= Beginning of Section =

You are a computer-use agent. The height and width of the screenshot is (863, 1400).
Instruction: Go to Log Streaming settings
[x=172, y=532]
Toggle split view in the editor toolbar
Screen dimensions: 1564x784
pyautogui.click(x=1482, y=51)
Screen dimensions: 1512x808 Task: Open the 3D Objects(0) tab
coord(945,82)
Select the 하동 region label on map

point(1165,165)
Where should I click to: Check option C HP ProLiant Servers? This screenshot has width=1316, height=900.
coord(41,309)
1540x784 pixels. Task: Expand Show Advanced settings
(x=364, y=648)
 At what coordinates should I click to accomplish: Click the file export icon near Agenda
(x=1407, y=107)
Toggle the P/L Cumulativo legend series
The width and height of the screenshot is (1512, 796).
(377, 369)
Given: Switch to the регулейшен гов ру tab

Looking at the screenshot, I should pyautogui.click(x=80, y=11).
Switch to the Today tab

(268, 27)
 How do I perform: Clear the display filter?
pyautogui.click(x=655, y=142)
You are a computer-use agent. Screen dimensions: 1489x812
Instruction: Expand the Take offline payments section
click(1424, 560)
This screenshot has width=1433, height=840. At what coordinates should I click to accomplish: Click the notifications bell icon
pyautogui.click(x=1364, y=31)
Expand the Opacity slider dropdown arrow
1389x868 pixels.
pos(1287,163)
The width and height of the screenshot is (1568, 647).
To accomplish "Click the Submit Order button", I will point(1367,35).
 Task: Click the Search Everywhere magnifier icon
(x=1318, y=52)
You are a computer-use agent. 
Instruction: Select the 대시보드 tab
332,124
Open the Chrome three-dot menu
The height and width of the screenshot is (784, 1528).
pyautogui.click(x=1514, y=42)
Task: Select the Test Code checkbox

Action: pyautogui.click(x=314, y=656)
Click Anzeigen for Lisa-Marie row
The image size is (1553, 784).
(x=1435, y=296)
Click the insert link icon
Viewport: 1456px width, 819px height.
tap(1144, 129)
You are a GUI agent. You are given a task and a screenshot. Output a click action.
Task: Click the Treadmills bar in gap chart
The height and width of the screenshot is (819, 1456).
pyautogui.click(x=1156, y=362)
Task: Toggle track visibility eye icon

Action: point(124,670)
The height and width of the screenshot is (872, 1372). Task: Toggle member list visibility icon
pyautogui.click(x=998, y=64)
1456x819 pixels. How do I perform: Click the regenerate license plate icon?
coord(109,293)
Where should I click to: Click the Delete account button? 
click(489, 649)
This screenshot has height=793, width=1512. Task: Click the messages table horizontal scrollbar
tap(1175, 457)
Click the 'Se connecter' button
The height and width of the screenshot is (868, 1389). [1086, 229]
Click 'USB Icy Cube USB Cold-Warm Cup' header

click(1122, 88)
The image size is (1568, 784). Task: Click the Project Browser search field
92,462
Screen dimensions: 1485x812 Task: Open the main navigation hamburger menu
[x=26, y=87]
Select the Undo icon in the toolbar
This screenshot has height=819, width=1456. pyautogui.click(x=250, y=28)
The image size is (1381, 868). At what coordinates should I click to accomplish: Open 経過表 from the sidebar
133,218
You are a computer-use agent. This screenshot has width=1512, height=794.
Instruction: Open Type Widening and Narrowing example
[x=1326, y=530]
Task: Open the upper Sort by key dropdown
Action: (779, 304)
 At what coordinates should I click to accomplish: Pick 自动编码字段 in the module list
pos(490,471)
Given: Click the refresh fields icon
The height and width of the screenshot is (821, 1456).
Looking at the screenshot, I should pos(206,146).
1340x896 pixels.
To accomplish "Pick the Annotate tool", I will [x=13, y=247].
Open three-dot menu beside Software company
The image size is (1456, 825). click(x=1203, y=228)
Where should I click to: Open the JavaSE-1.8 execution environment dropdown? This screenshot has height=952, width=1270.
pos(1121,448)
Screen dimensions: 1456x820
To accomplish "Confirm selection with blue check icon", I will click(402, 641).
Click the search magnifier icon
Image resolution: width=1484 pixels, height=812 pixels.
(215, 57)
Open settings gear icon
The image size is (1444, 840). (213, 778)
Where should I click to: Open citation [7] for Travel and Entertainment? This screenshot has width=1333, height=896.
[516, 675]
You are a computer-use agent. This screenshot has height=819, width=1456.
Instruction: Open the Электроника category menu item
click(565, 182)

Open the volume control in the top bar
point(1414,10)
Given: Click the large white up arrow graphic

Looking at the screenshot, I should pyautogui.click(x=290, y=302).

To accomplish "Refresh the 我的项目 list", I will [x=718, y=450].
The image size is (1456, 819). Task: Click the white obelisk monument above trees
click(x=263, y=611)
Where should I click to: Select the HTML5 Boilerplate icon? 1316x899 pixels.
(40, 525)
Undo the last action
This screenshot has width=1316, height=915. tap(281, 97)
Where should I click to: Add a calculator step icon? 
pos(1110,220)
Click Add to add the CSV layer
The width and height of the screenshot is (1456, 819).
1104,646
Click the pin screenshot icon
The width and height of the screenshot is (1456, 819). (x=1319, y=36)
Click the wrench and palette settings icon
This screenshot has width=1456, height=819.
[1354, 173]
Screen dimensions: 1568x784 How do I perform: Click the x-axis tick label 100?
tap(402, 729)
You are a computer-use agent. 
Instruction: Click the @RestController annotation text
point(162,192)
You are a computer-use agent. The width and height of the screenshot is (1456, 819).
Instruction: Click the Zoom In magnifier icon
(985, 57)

= End of Section =

**Required action**: Would you output all the records above exactly as written?

**Answer area**:
You are a computer-use agent. The height and width of the screenshot is (863, 1400).
Instruction: Go to Log Streaming settings
[x=172, y=532]
Toggle split view in the editor toolbar
Screen dimensions: 1564x784
pyautogui.click(x=1482, y=51)
Screen dimensions: 1512x808 Task: Open the 3D Objects(0) tab
coord(945,82)
Select the 하동 region label on map

point(1165,165)
Where should I click to: Check option C HP ProLiant Servers? This screenshot has width=1316, height=900.
coord(41,309)
1540x784 pixels. Task: Expand Show Advanced settings
(x=364, y=648)
 At what coordinates should I click to accomplish: Click the file export icon near Agenda
(x=1407, y=107)
Toggle the P/L Cumulativo legend series
The width and height of the screenshot is (1512, 796).
(377, 369)
Given: Switch to the регулейшен гов ру tab

Looking at the screenshot, I should pyautogui.click(x=80, y=11).
Switch to the Today tab

(268, 27)
 How do I perform: Clear the display filter?
pyautogui.click(x=655, y=142)
You are a computer-use agent. Screen dimensions: 1489x812
Instruction: Expand the Take offline payments section
click(1424, 560)
This screenshot has width=1433, height=840. At what coordinates should I click to accomplish: Click the notifications bell icon
pyautogui.click(x=1364, y=31)
Expand the Opacity slider dropdown arrow
1389x868 pixels.
pos(1287,163)
The width and height of the screenshot is (1568, 647).
To accomplish "Click the Submit Order button", I will point(1367,35).
 Task: Click the Search Everywhere magnifier icon
(x=1318, y=52)
You are a computer-use agent. 
Instruction: Select the 대시보드 tab
332,124
Open the Chrome three-dot menu
The height and width of the screenshot is (784, 1528).
pyautogui.click(x=1514, y=42)
Task: Select the Test Code checkbox

Action: pyautogui.click(x=314, y=656)
Click Anzeigen for Lisa-Marie row
The image size is (1553, 784).
(x=1435, y=296)
Click the insert link icon
Viewport: 1456px width, 819px height.
tap(1144, 129)
You are a GUI agent. You are given a task and a screenshot. Output a click action.
Task: Click the Treadmills bar in gap chart
The height and width of the screenshot is (819, 1456).
pyautogui.click(x=1156, y=362)
Task: Toggle track visibility eye icon

Action: point(124,670)
The height and width of the screenshot is (872, 1372). Task: Toggle member list visibility icon
pyautogui.click(x=998, y=64)
1456x819 pixels. How do I perform: Click the regenerate license plate icon?
coord(109,293)
Where should I click to: Click the Delete account button? 
click(489, 649)
This screenshot has height=793, width=1512. Task: Click the messages table horizontal scrollbar
tap(1175, 457)
Click the 'Se connecter' button
The height and width of the screenshot is (868, 1389). [1086, 229]
Click 'USB Icy Cube USB Cold-Warm Cup' header

click(1122, 88)
The image size is (1568, 784). Task: Click the Project Browser search field
92,462
Screen dimensions: 1485x812 Task: Open the main navigation hamburger menu
[x=26, y=87]
Select the Undo icon in the toolbar
This screenshot has height=819, width=1456. pyautogui.click(x=250, y=28)
The image size is (1381, 868). At what coordinates should I click to accomplish: Open 経過表 from the sidebar
133,218
You are a computer-use agent. This screenshot has width=1512, height=794.
Instruction: Open Type Widening and Narrowing example
[x=1326, y=530]
Task: Open the upper Sort by key dropdown
Action: (779, 304)
 At what coordinates should I click to accomplish: Pick 自动编码字段 in the module list
pos(490,471)
Given: Click the refresh fields icon
The height and width of the screenshot is (821, 1456).
Looking at the screenshot, I should pos(206,146).
1340x896 pixels.
To accomplish "Pick the Annotate tool", I will [x=13, y=247].
Open three-dot menu beside Software company
The image size is (1456, 825). click(x=1203, y=228)
Where should I click to: Open the JavaSE-1.8 execution environment dropdown? This screenshot has height=952, width=1270.
pos(1121,448)
Screen dimensions: 1456x820
To accomplish "Confirm selection with blue check icon", I will click(402, 641).
Click the search magnifier icon
Image resolution: width=1484 pixels, height=812 pixels.
(215, 57)
Open settings gear icon
The image size is (1444, 840). (213, 778)
Where should I click to: Open citation [7] for Travel and Entertainment? This screenshot has width=1333, height=896.
[516, 675]
You are a computer-use agent. This screenshot has height=819, width=1456.
Instruction: Open the Электроника category menu item
click(565, 182)

Open the volume control in the top bar
point(1414,10)
Given: Click the large white up arrow graphic

Looking at the screenshot, I should pyautogui.click(x=290, y=302).

To accomplish "Refresh the 我的项目 list", I will [x=718, y=450].
The image size is (1456, 819). Task: Click the white obelisk monument above trees
click(x=263, y=611)
Where should I click to: Select the HTML5 Boilerplate icon? 1316x899 pixels.
(40, 525)
Undo the last action
This screenshot has width=1316, height=915. tap(281, 97)
Where should I click to: Add a calculator step icon? 
pos(1110,220)
Click Add to add the CSV layer
The width and height of the screenshot is (1456, 819).
1104,646
Click the pin screenshot icon
The width and height of the screenshot is (1456, 819). (x=1319, y=36)
Click the wrench and palette settings icon
This screenshot has width=1456, height=819.
[1354, 173]
Screen dimensions: 1568x784 How do I perform: Click the x-axis tick label 100?
tap(402, 729)
You are a computer-use agent. 
Instruction: Click the @RestController annotation text
point(162,192)
You are a computer-use agent. The width and height of the screenshot is (1456, 819).
Instruction: Click the Zoom In magnifier icon
(985, 57)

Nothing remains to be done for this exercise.